The cleaned and merged dataset has no missing values and is ready for analysis. Numerical and categorical data were validated for correctness, and duplicates were removed. This cleaned dataset provides a reliable foundation for uncovering trends and patterns in Olympic performance.

Data Analysis

Story 1

Mean Age of Medal-Winning Athletes by Sport and Gender

The goal of this plot is to analyze the average age of medal-winning athletes across sports, highlighting differences between male and female athletes. It identifies sport-specific age trends and gender-based variations in peak performance. This insight helps understand how age impacts success in various disciplines.

# Calculate the mean age and round to the nearest whole number
mean_age_df <- combined_df %>%
  mutate(Age = as.numeric(difftime(as.Date(Medal_Date), Birth_Date, units = "days")) / 365.25) %>%
  group_by(Sports, Gender) %>%
  summarise(
    Mean_Age = round(mean(Age, na.rm = TRUE)),  # Round the mean age
    .groups = "drop"
  )
+++
Problems and tasks:
**1.** In the Olympic data analysis excerpt, what makes the cleaned and merged dataset a reliable foundation for analysis? Answer in one to three sentences.
**2.** Answer these questions from the Olympic data analysis excerpt:
(a) By which two variables does the code group the data?
(b) To what precision is the mean age rounded?
(c) Between which groups of athletes does the plot highlight differences?

Source material:
+++
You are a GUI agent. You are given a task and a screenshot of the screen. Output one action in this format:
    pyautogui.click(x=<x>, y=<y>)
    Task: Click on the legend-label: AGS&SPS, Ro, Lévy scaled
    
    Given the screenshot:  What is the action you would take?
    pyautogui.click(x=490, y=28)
+++
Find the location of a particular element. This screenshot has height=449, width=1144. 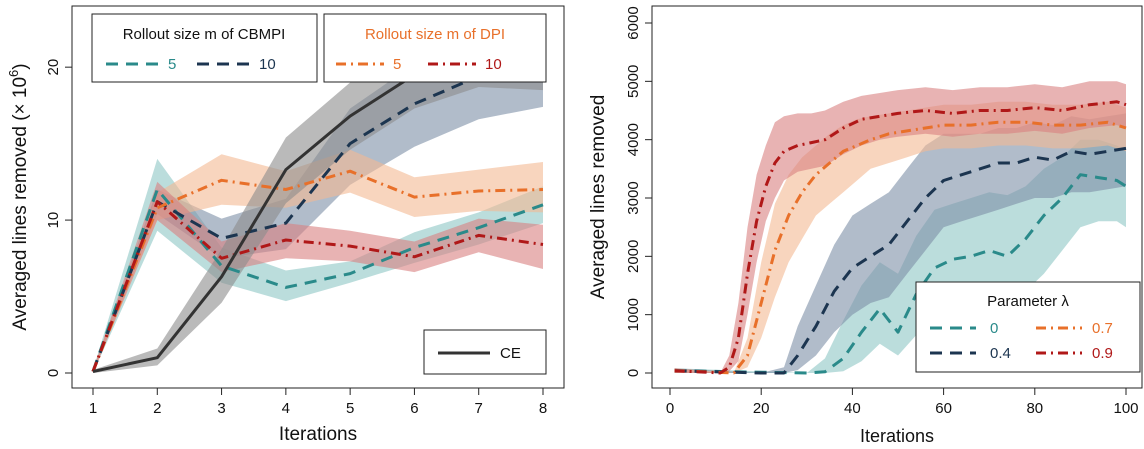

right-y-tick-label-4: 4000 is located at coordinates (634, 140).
+++
Results in order:
**1.** The dataset has no missing values, its numerical and categorical data were validated for correctness, and duplicates were removed. This makes it ready for analysis and a reliable basis for finding trends and patterns in Olympic performance.

**2.**
(a) Sports and Gender.
(b) To the nearest whole number.
(c) Male and female athletes.